Dual blogged on Irish News Review
Here we are again for the third consecutive year;Ireland face off against England for what looks to be the deciding game of the tournament (so far, of course). The last two years it hasn’t gone that well for Ireland, can anything make this year any different?
It is always a foolish notion to consider one single game to be a decider when it isn’t on the final weekend. Regardless of who wins this weekend (or if there’s a draw for that matter) there are still two more games for each team to play. England will go on to face a French side with reason to play a big game as well as the Scots who are a little scary when they’re cohesive. Ireland face the Scots too and a Welsh side who could be seriously smarting if things don’t go their way against France. Wales are nearly more daunting when the championship is not at stake for them.

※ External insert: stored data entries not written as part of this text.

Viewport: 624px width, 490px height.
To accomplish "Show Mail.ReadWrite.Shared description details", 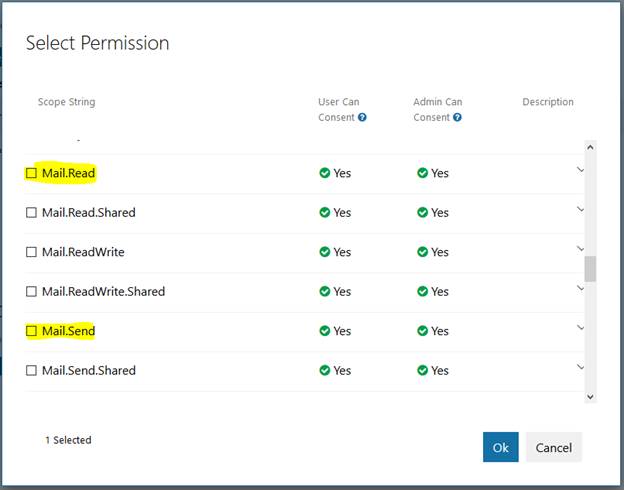I will pos(581,288).

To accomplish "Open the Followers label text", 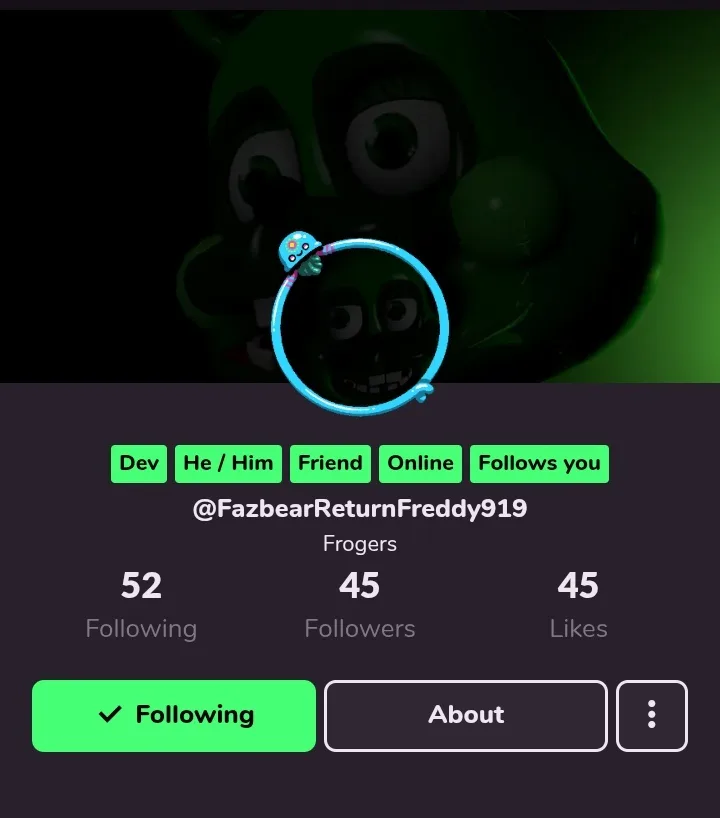I will pos(360,629).
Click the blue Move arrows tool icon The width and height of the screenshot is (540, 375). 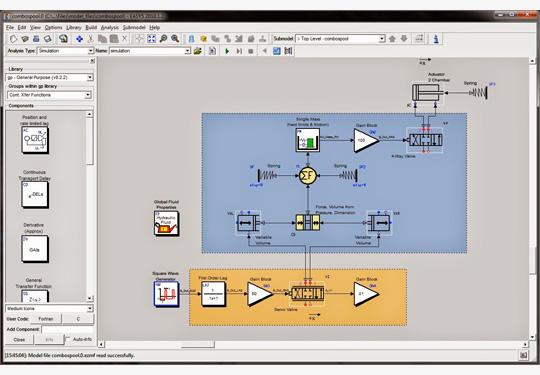[x=79, y=39]
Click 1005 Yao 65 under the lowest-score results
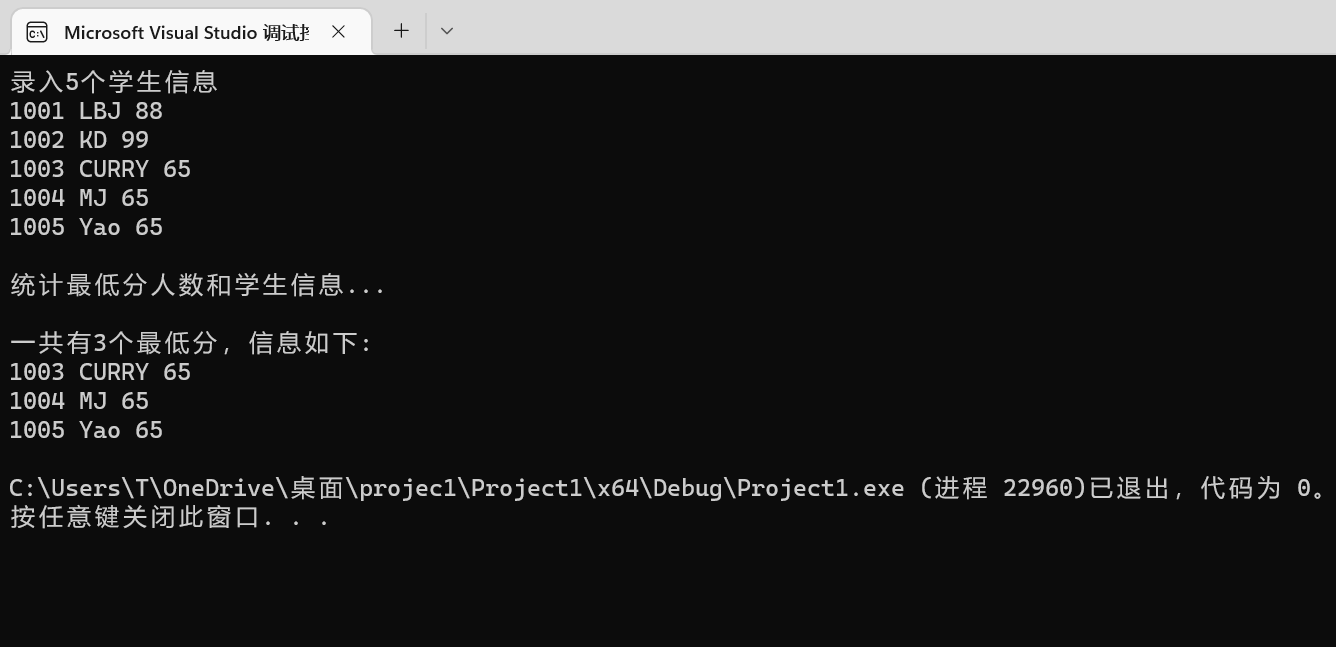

But with Ireland and England the two unbeaten sides in this year’s tournament mid-term period we can’t help but see this as a head to head for the title. England come in to this game on the back of fine form, at least in the attacking sense. They will be less than thrilled that they have conceded four tries so far in this tournament, three against Italy who Ireland kept locked out. The injury to Owen Farrell has served as a harsh twist of faith to their opponents too as George Ford has put a different and better spin on their game. Maybe he is a better out half or maybe he is just listening to the older heads in the team that bit more, who knows.

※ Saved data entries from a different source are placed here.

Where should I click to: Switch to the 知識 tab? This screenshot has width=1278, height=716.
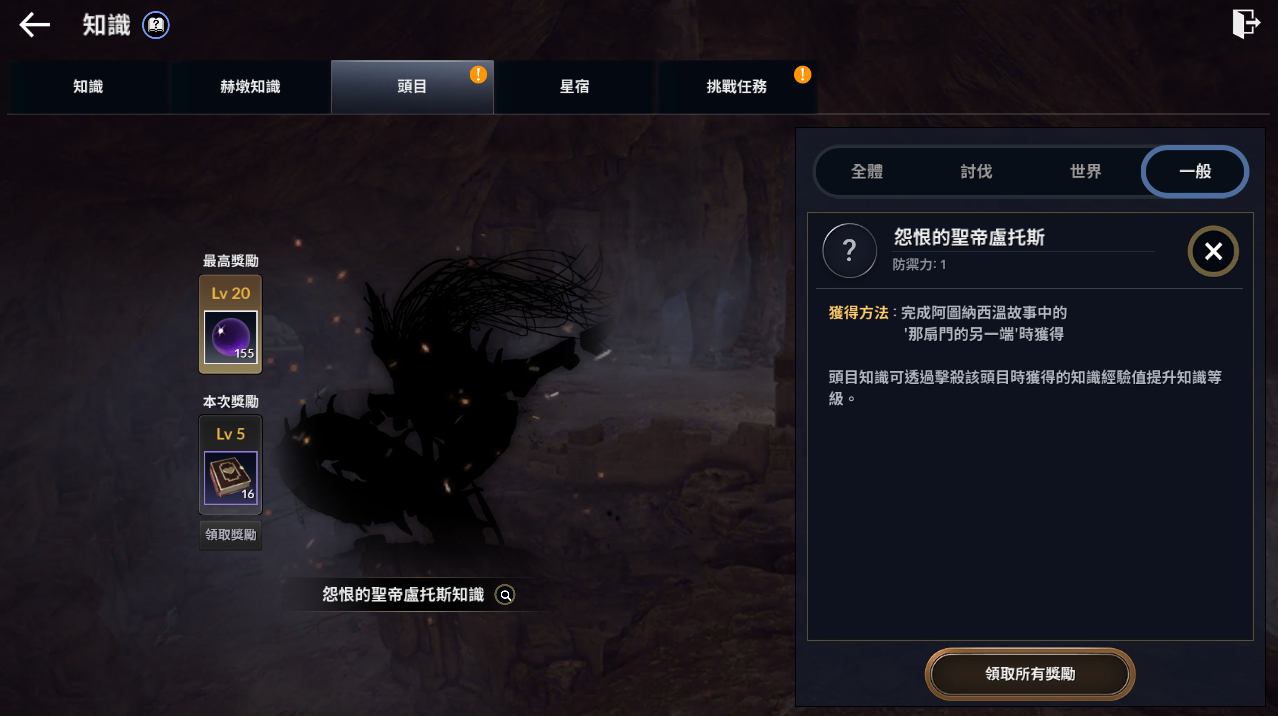click(x=88, y=87)
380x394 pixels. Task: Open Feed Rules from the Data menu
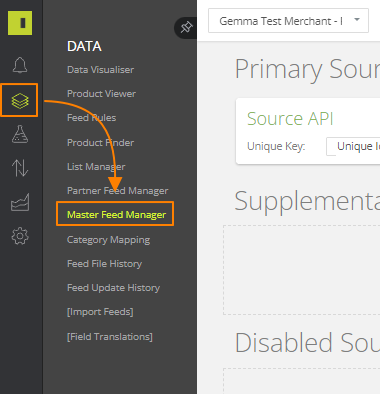click(91, 118)
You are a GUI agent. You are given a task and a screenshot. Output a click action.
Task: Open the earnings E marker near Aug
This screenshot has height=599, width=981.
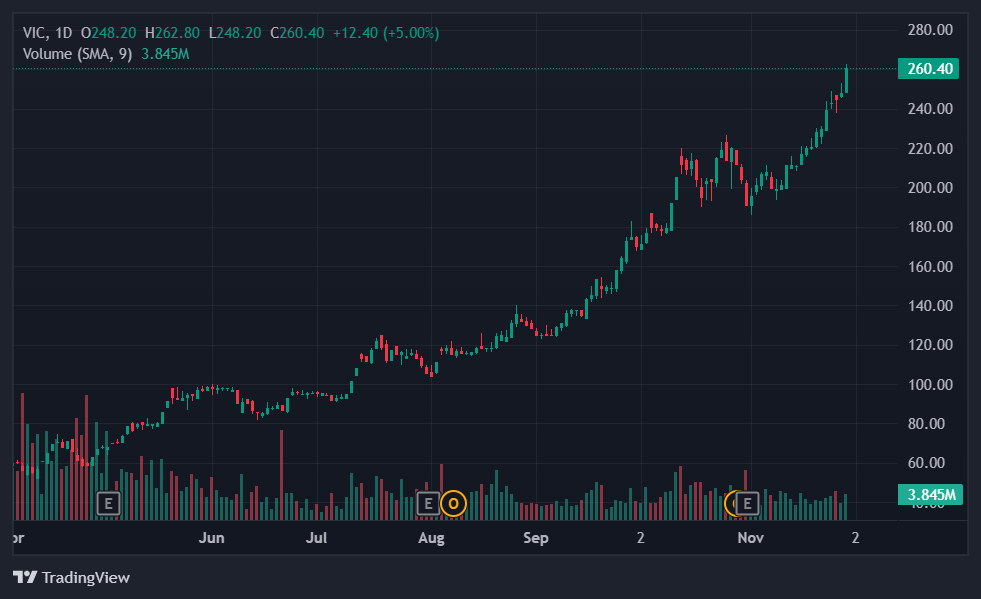coord(428,503)
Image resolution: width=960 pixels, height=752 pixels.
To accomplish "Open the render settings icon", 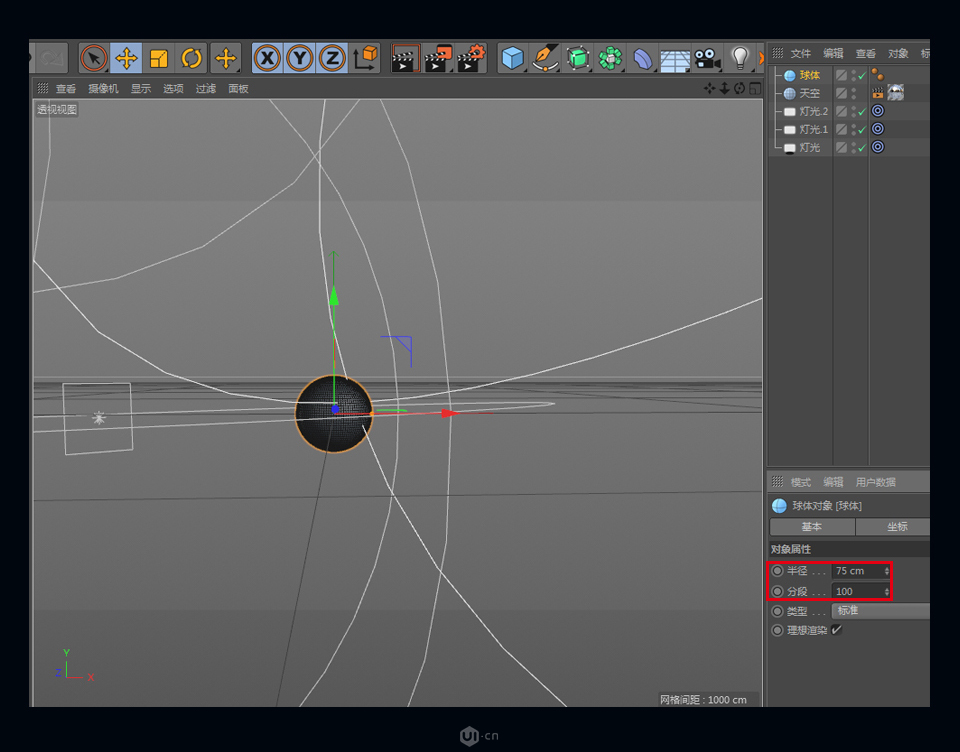I will click(x=470, y=58).
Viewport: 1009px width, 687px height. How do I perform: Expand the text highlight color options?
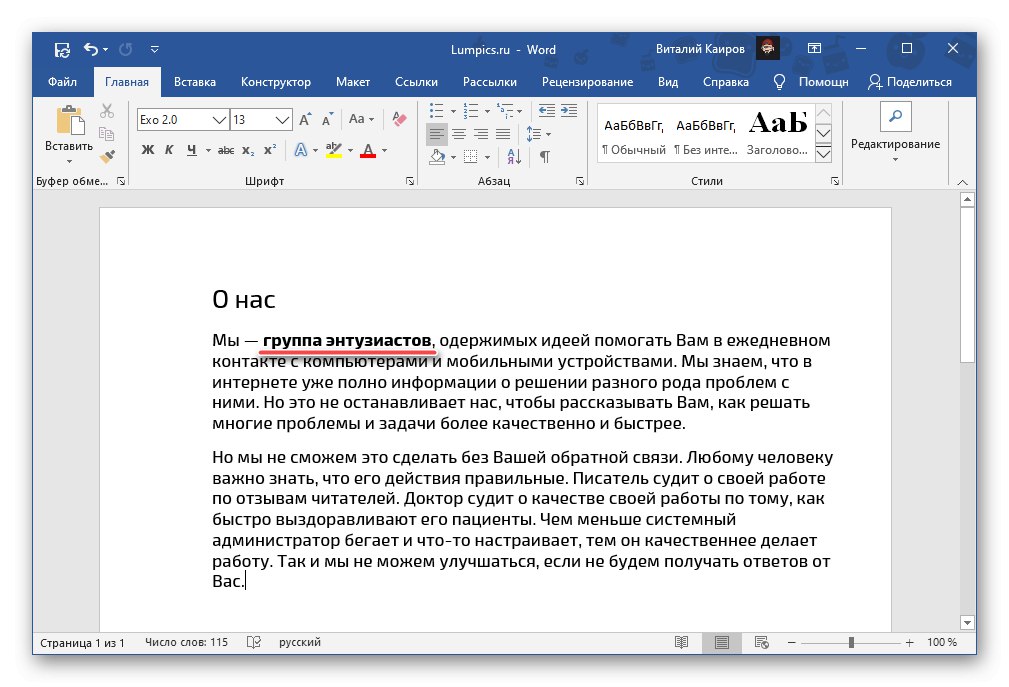click(351, 148)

Ireland on the other hand are taking things game by game more than ever this year and are producing some naysayers along the way. With the tinfoil hat firmly on what I will say is this – couldn’t Ireland possibly be targeting England? Those in the know, namely former players and coaches, will tell you that no coach is ever willing to “throw” a game and of course with two wins Schmidt hasn’t done that exactly. But look at the record – if we assume New Zealand were the target all along weren’t Australia just the warm up to get one more game to gel? I refer of course to 2013 when Ireland looked fresh against Samoa then fell flat against Australia. In hindsight of how well we did against New Zealand it seemed inexplicable, how did Ireland fall so spectacularly short of the mark against inferior opposition to what came the following week?

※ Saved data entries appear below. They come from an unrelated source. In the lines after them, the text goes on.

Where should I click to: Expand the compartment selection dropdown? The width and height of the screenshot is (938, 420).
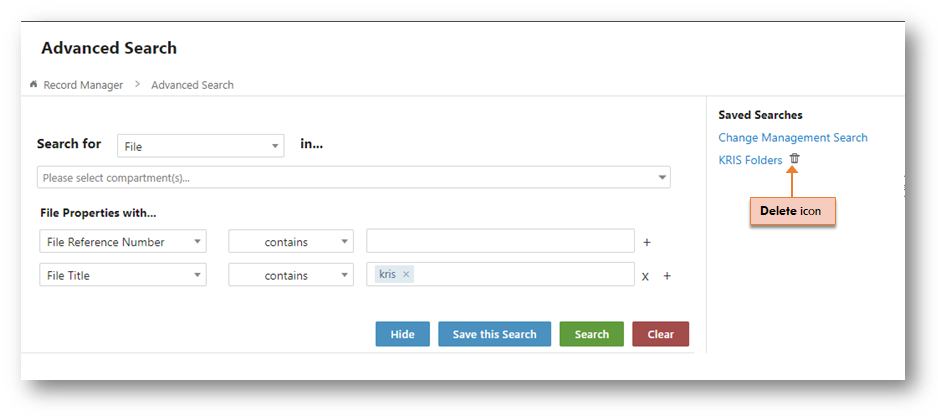354,178
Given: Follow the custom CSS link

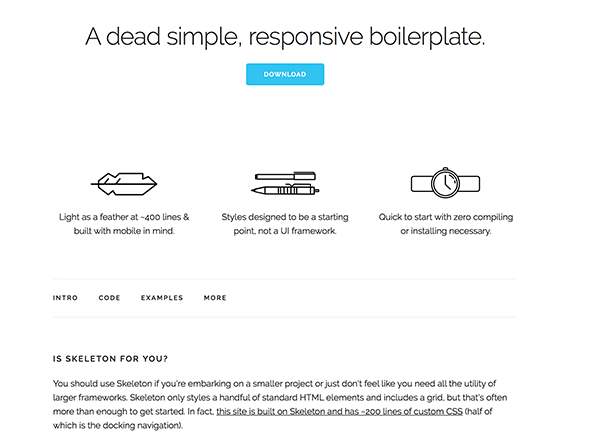Looking at the screenshot, I should tap(339, 412).
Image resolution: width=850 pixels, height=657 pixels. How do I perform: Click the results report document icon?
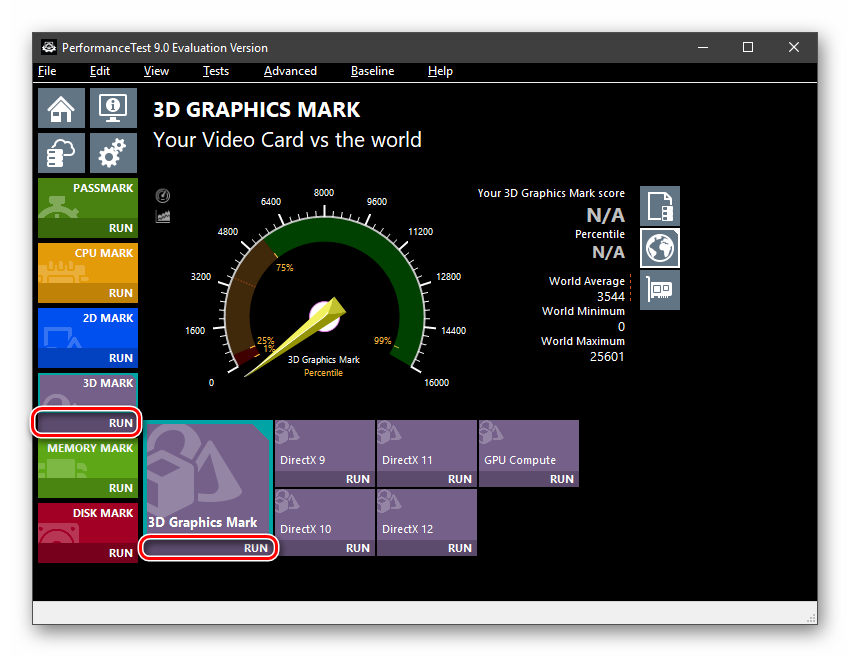point(660,206)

The players claimed that the intensity wasn’t right and that they were just off the mark but conspiracy theorists can theorise that Ireland had New Zealand targeted and were willing to sacrifice Australia if they could use that game to figure out what was working. The Six Nations is different of course, you can’t afford to lose lest you find yourself chasing the points. But humour me if you will, have Ireland been holding back? With an injury list totalling sixteen at one stage most believed that Ireland were just hanging on and dealing with a deluge of fresh faces but look back on the set plays. Little of what we saw from the set piece with Ireland in the last two games was focused on scoring tries. Making yards sure but aside from two or three moments against Italy and that one lost chance against France, Ireland haven’t threatened try lines all that much. It simply cannot be for any other reason than Schmidt doesn’t want them to, or at least he felt they didn’t need to in the two games so far. Against France in particular the plan was relatively straightforward – reverse the restart, let Tommy Bowe claim or force the penalty, keep the scoreboard ticking over.
The Pont of all of this is that nobody should be considering Ireland inferior to England simply because of the Greater attacking threat England have shown thus far. Firstly, you can win games through defence, as ugly as it can be. Given that England have won the last four encounters with Ireland you would have to say that Ireland will take a win of any form. Player watch now incorporates the crucial news that Mike Brown will miss this Sunday’s showdown and his absence will be felt greatly by England and used massively by Ireland given it was himself and Danny Care caused the most damage against them last year. For Ireland, the team should remain much the same with Jordi Murphy swapping in for Jamie Heaslip and Tommy O’Donnell coming onto the bench assuming he is passed fit. Could Keith Earls or Luke Fitzgerald oust Felix Jones from the bench? Maybe but you would think the bench won’t get much of a show this weekend aside from the forwards. Whatever 23 lineup on both sides, the result of this one could sway the whole competition. England have the recent history, Ireland have the home advantage. England have the strike runners, Ireland have the berzerker back row. Can we not just say a draw and leave it at that? No? Fine.